Together, the MGM moves in Springfield and metro New York, even as part of a larger Northeast strategy, do not seem to us as smart asset allocation of $2 billion total.

Position this against the two great bets MGM made. First, last year it bought the 50% it did not own of the AC Borgata, the market leader there. The property is about holding its own despite the macro decline in Atlantic City. It is also facing stiffened competition from a reimagined Taj Mahal, where Hard Rock International has put $500 million in renovations on the line, betting on a revival there. It will take time. It's early stages, but aiming at the same demo, there will be some slowing-down of Borgata growth. The $900 million MGM paid for half the property was a reasonably good bet that the top-shelf property would continue to do well.

And secondly, MGM’s National Harbor will continue to produce outstanding results because it possesses all the elements of success that its bad bet deals do not: great location, superb execution of a first-class Vegas Strip-level property, centered in a huge population base with a large upscale segment for non-gaming revenue in meetings, expos and conventions.

Our conclusion

Regardless of the fact that MGM has spun off much of its realty to its REIT, MGM Growth Properties Inc. (NYSE:MGP), it must still meet those rent obligations and operating costs laden down with a heavy corporate overhead. We like its pledge to increase EBITDA by $300 million in cost-cutting programs by 2020. We like much of its Vegas footprint as clearly having fortress performance characteristics unless there is a recession, of course. We like their two-property footprint in Macau, especially because their new Cotai hotel is off to a positive start despite concerns about China’s macroeconomic woes. And we do see MGM as among the leading aspirants for a Japan license by the end of this year. All great and bullish. But as noted here, we see other moves as head-scratching, and that is unsettling against its long-term debt of over $15 billion.

This implies to us something beyond the numbers. Carl Icahn’s move on CZR indicates that the very savvy casino investor thinks that company’s fortress Vegas portfolio and regional network is undervalued. Assuming Vegas does rebound strongly this year and next, and that US regionals hold their own in a good consumer market, you could make that case. We can’t in the light of other factors on MGM – specifically the two investments in a very saturated Northeast.

On this basis we see MGM as a hold at best – not a buy.
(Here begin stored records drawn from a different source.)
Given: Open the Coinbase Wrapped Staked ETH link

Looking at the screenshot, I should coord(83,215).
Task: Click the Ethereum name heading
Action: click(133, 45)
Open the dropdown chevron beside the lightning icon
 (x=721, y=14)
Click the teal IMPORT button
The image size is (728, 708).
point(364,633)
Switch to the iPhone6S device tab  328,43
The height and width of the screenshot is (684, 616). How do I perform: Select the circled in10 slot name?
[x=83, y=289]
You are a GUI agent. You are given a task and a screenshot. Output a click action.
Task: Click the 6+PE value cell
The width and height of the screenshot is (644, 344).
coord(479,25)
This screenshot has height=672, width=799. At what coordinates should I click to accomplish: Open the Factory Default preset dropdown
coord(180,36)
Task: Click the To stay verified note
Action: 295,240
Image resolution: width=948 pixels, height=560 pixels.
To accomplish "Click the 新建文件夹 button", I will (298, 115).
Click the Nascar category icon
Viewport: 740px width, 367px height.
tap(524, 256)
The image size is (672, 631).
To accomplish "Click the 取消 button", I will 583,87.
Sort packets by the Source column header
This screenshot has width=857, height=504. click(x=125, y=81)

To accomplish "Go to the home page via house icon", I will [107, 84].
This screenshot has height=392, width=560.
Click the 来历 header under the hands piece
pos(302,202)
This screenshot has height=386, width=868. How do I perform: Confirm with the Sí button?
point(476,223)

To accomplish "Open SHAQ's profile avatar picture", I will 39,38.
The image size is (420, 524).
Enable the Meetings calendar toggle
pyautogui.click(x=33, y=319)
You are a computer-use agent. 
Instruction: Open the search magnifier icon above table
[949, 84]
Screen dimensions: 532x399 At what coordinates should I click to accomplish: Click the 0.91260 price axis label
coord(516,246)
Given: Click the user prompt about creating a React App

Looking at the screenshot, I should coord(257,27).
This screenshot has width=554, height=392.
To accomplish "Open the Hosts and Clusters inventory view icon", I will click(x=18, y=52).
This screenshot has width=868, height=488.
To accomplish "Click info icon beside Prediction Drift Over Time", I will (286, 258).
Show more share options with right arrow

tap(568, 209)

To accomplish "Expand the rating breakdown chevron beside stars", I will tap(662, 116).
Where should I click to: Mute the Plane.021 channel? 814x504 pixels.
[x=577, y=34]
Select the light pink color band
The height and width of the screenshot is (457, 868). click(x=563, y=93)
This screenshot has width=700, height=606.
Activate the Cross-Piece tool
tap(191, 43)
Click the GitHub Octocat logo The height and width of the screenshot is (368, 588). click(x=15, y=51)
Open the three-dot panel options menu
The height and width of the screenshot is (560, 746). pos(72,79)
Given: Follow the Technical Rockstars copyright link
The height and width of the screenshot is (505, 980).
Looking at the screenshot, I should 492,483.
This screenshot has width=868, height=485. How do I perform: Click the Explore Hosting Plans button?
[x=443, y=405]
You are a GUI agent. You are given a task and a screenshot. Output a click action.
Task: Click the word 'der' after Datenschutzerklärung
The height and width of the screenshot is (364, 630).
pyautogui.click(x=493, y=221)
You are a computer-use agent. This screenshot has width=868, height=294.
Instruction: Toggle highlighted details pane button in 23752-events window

The balance between its best bull case against its bear case is just to narrow from our industry-centric point of view.

We will revisit the stock before the end of the second quarter for another look. We think the single tailwind that counts will be good news from Japan. We don’t see any breakaway in the stock until then.

Disclosure: I/we have no positions in any stocks mentioned, and no plans to initiate any positions within the next 72 hours. I wrote this article myself, and it expresses my own opinions. I am not receiving compensation for it (other than from Seeking Alpha). I have no business relationship with any company whose stock is mentioned in this article.